The SMS decreased significantly after SCIT (before: 12.79 ± 4.250, after: 6.11 ± 3.828, P = 0.000 < 0.01), the treatment was remarkably effective for 6 patients, effective for 10 and ineffective for 3, along with a total effective rate 84.21%. The serum inhibitory activity for IgE increased significantly after SCIT (P < 0.05) and was correlated with the levels of Artemisia-sIgG4 (r = - 0.501, P = 0.002 < 0.01). The levels of Artemisia-sIgG4 elevated dramatically after treatment (P < 0.01) and were related with the duration of treatment (r = 0.558, P = 0.000 < 0.01).
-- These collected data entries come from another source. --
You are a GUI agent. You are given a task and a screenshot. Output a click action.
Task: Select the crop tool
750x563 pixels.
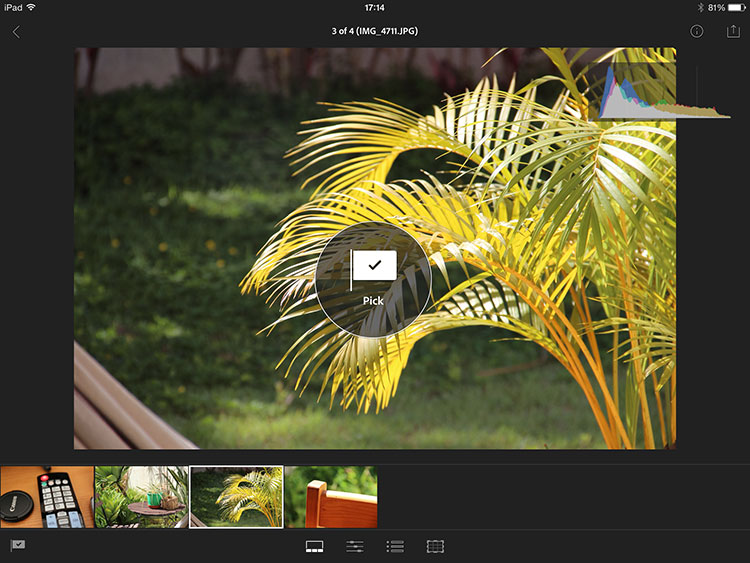click(x=435, y=546)
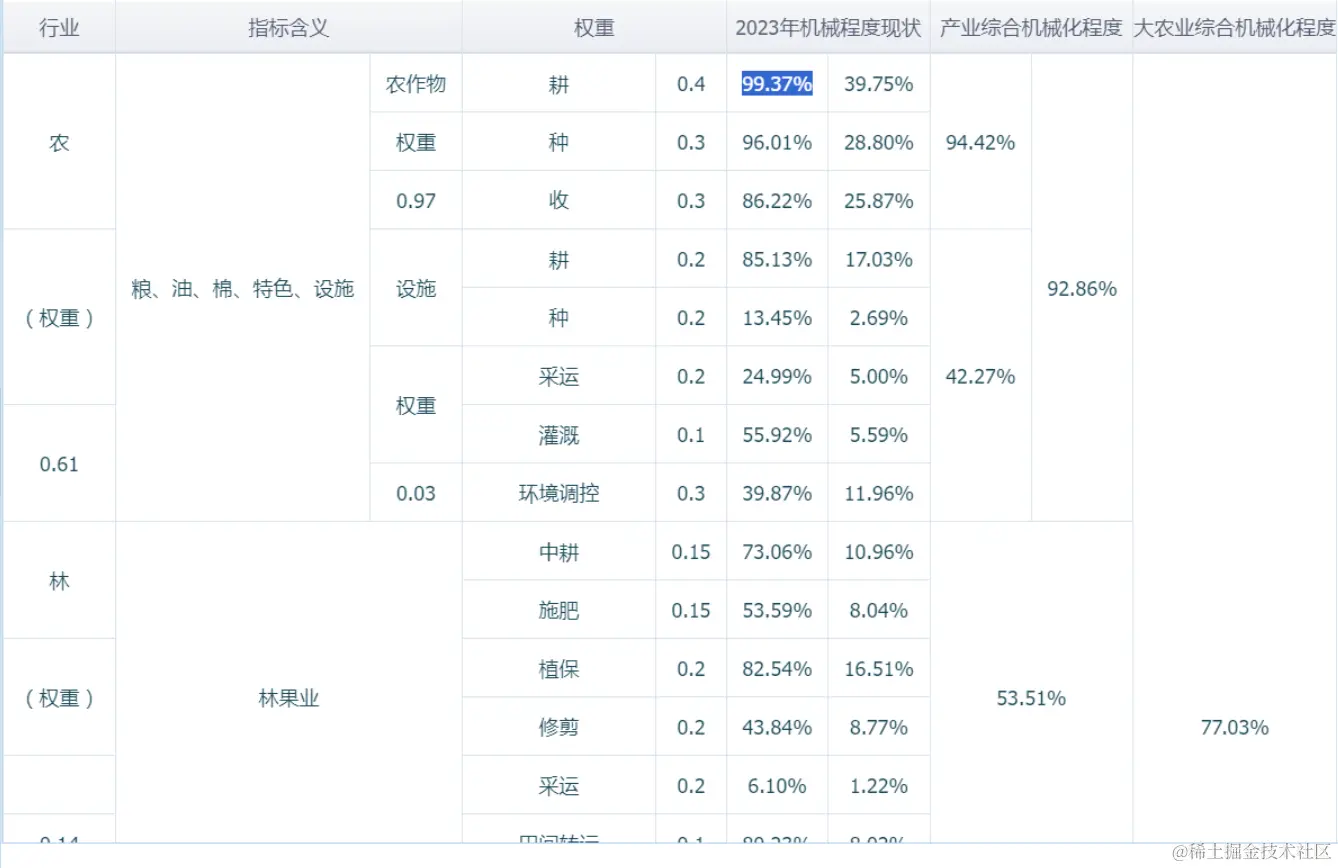Click the 植保 cell
Image resolution: width=1338 pixels, height=868 pixels.
click(x=559, y=669)
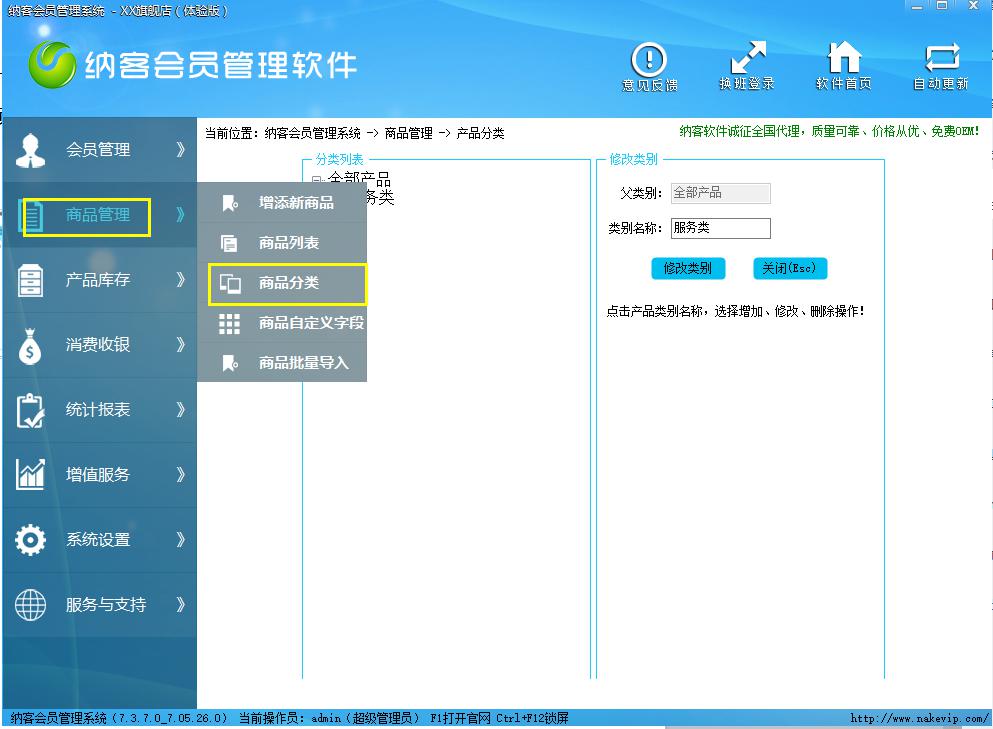The width and height of the screenshot is (993, 729).
Task: Click the 换班登录 shift login icon
Action: pos(747,59)
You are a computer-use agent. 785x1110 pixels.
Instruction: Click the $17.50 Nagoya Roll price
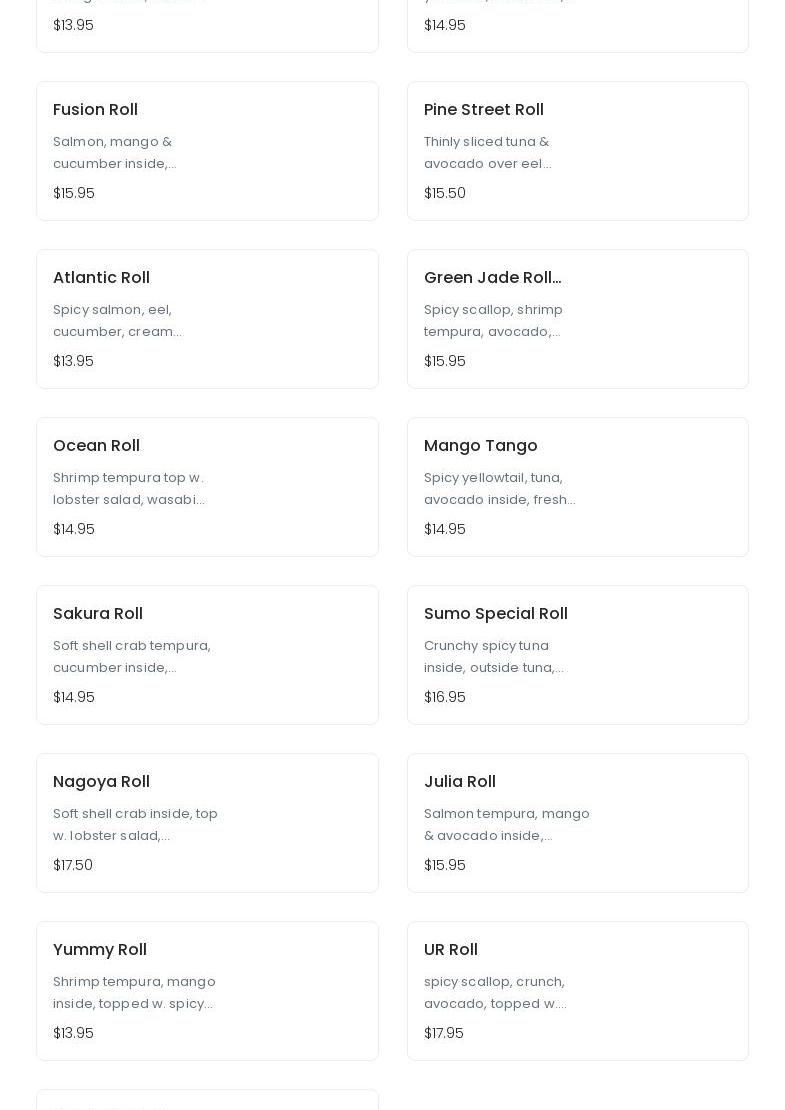[x=73, y=865]
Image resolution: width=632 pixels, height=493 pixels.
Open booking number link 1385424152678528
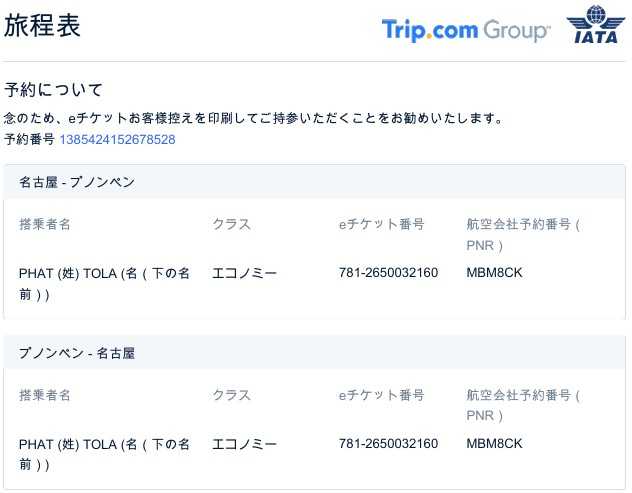[x=117, y=140]
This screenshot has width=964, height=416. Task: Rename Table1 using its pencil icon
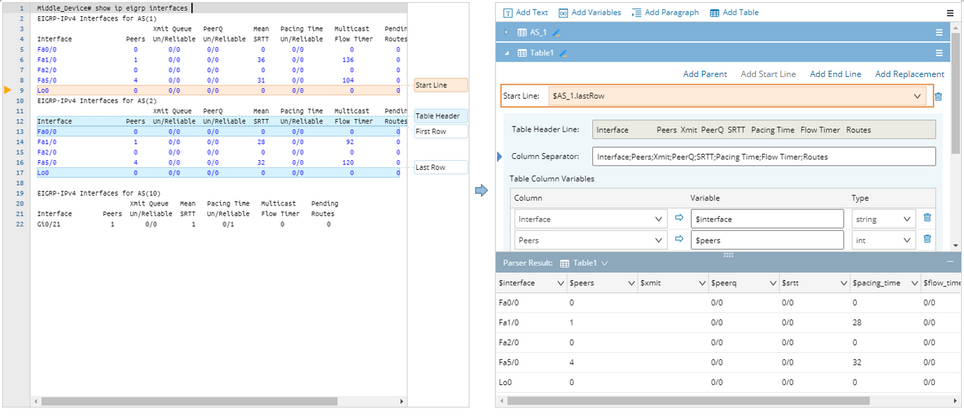564,53
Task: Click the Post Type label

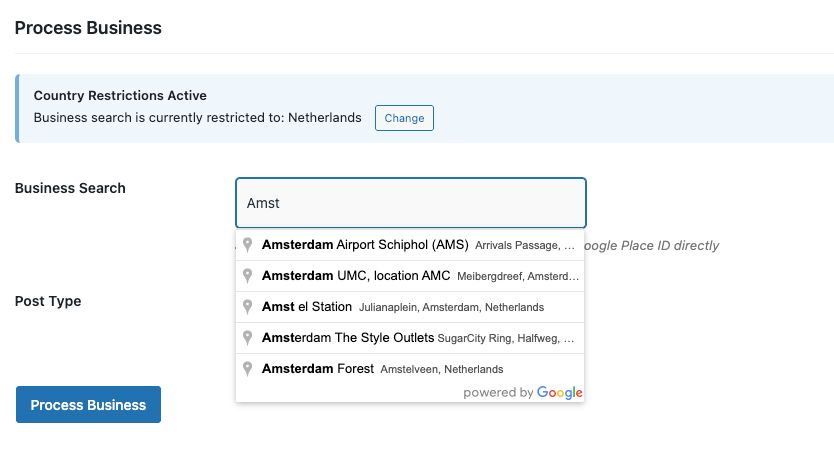Action: pyautogui.click(x=48, y=301)
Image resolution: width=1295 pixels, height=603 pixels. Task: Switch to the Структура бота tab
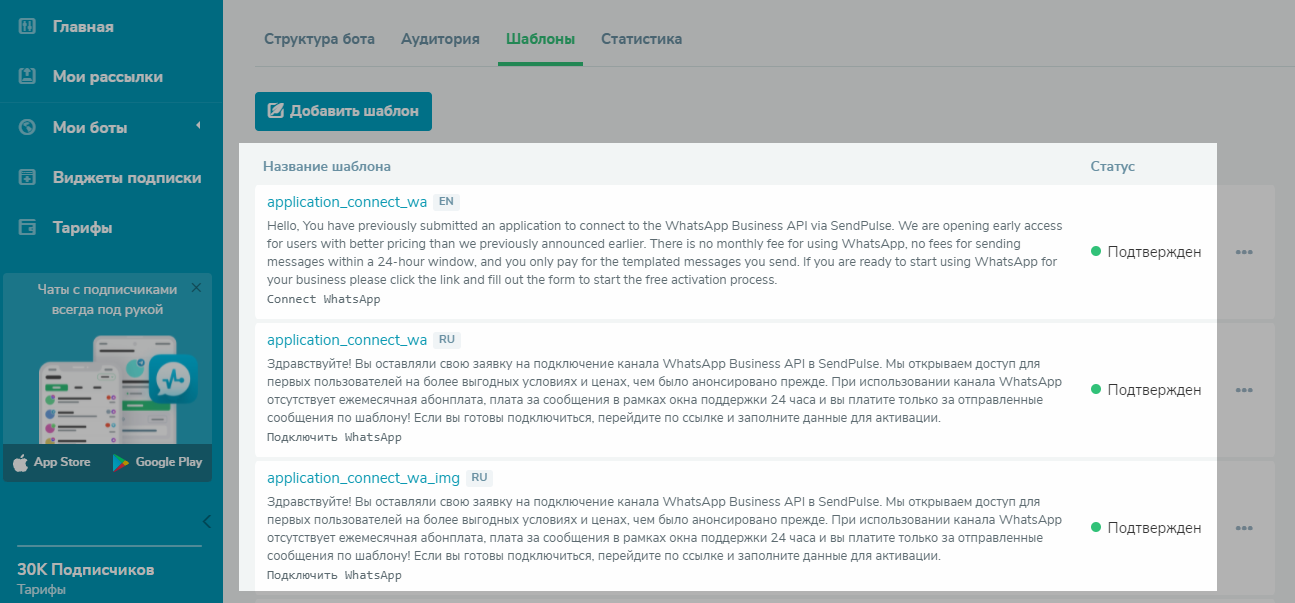pyautogui.click(x=319, y=39)
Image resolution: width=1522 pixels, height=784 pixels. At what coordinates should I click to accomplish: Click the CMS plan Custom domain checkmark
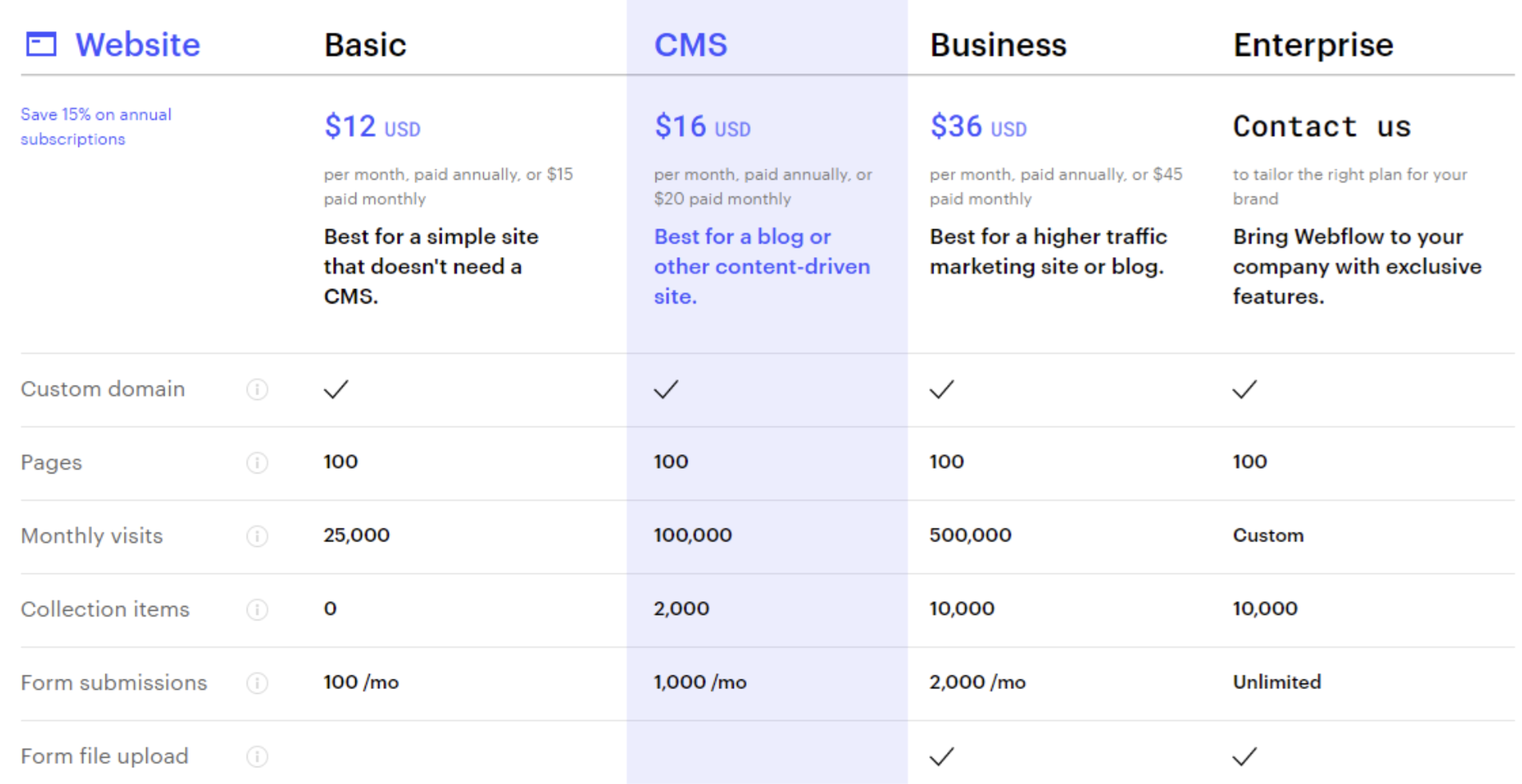point(666,390)
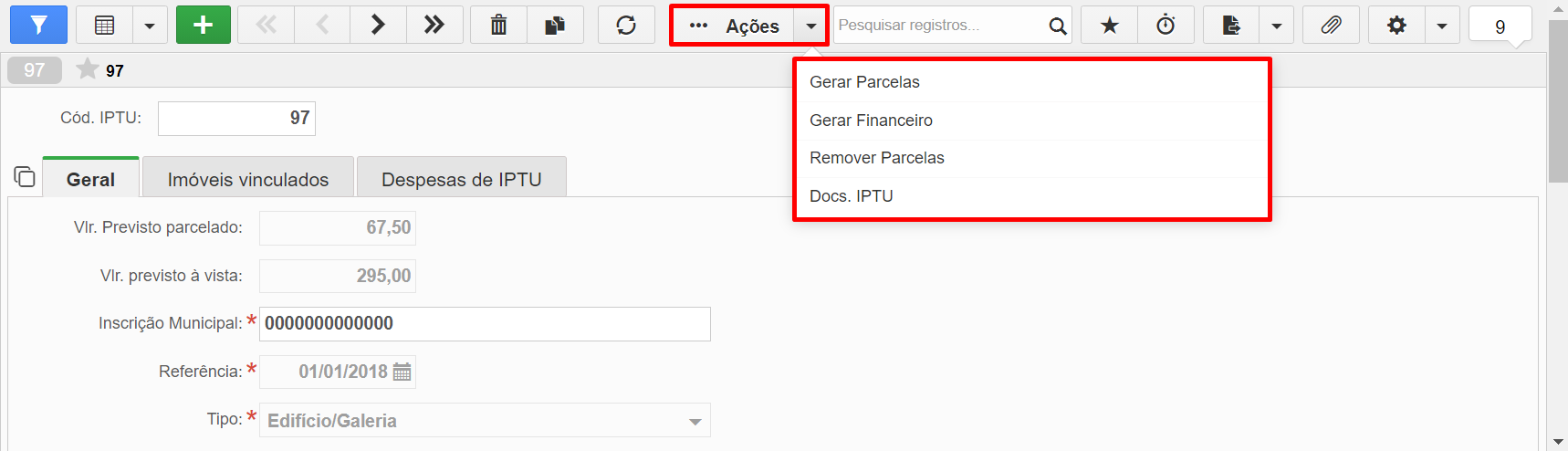Screen dimensions: 1568x451
Task: Expand the Tipo Edifício/Galeria combo box
Action: coord(485,420)
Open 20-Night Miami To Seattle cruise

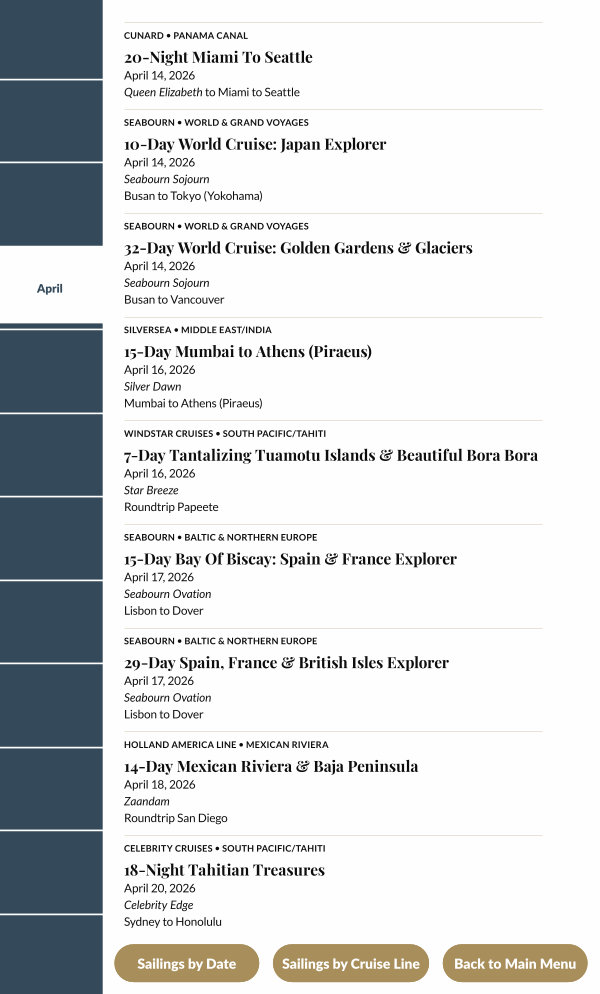pyautogui.click(x=218, y=58)
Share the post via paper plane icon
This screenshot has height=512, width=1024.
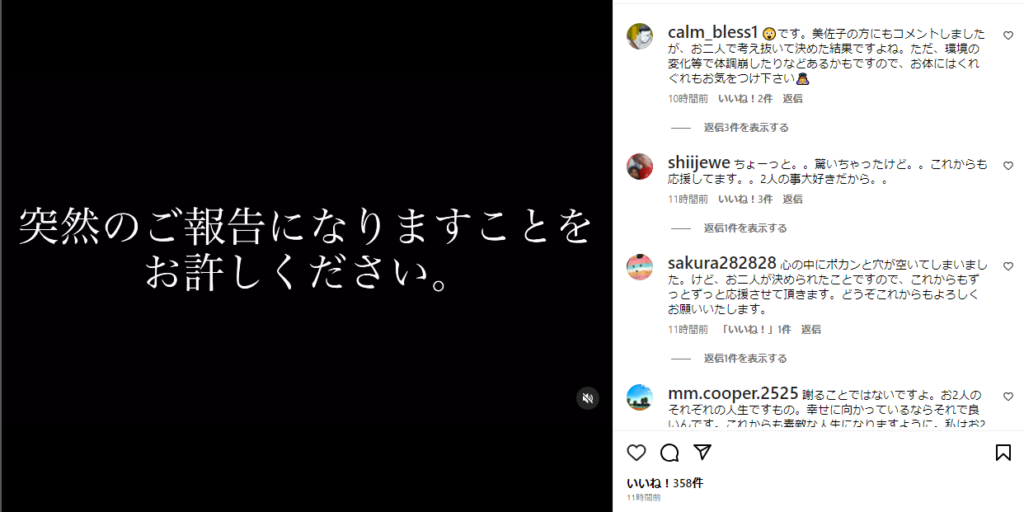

But there was no relationship between clinical improvements and the serum inhibitory activity for IgE.

CONCLUSIONS

The serum inhibitory activity for IgE increased significantly after SCIT, however, there was no correlation between it and clinical improvements by statistics analysis. So whether the serum inhibitory activity for IgE can act as biomarker of efficacy for SCIT or not needs to be studied further.

摘要

背景

皮下免疫疗法(SCIT)治疗过敏性鼻炎(AR)的临床疗效生物标志物尚未明确。本研究旨在评估蒿属致敏AR患者在SCIT期间通过酶联免疫吸附促进抗原结合法(ELIFAB)检测的血清IgE抑制活性的临床相关性。

方法

研究19例接受蒿属特异性SCIT超过8个月(平均19.68个月,范围9至33个月)的AR患者。在治疗前后采集外周血。通过ELIFAB检测血清IgE抑制活性,通过ELISA测定蒿属特异性IgG4(蒿属sIgG4)水平。基于症状评分和急救药物使用情况(SMS)评估临床改善情况。使用SPSS 20.0软件,采用双尾Wilcoxon符号秩检验和Spearman秩检验(双尾)进行数据分析,P值小于0.05被认为具有统计学意义。

结果

SCIT后SMS显著降低(治疗前:12.79±4.250,治疗后:6.11±3.828,P = 0.000 < 0.01),治疗显效6例,有效10例,无效3例,总有效率84.21%。SCIT后血清IgE抑制活性显著增加(P < 0.05),且与蒿属sIgG4水平相关(r = -0.501,P = 0.002 < 0.01)。治疗后蒿属sIgG4水平显著升高(P < 0.01),且与治疗持续时间相关(r = 0.558,P = 0.000 < 0.01)。但临床改善与血清IgE抑制活性之间无相关性。

结论

SCIT后血清IgE抑制活性显著增加,但经统计学分析其与临床改善无相关性。因此,血清IgE抑制活性能否作为SCIT疗效的生物标志物有待进一步研究。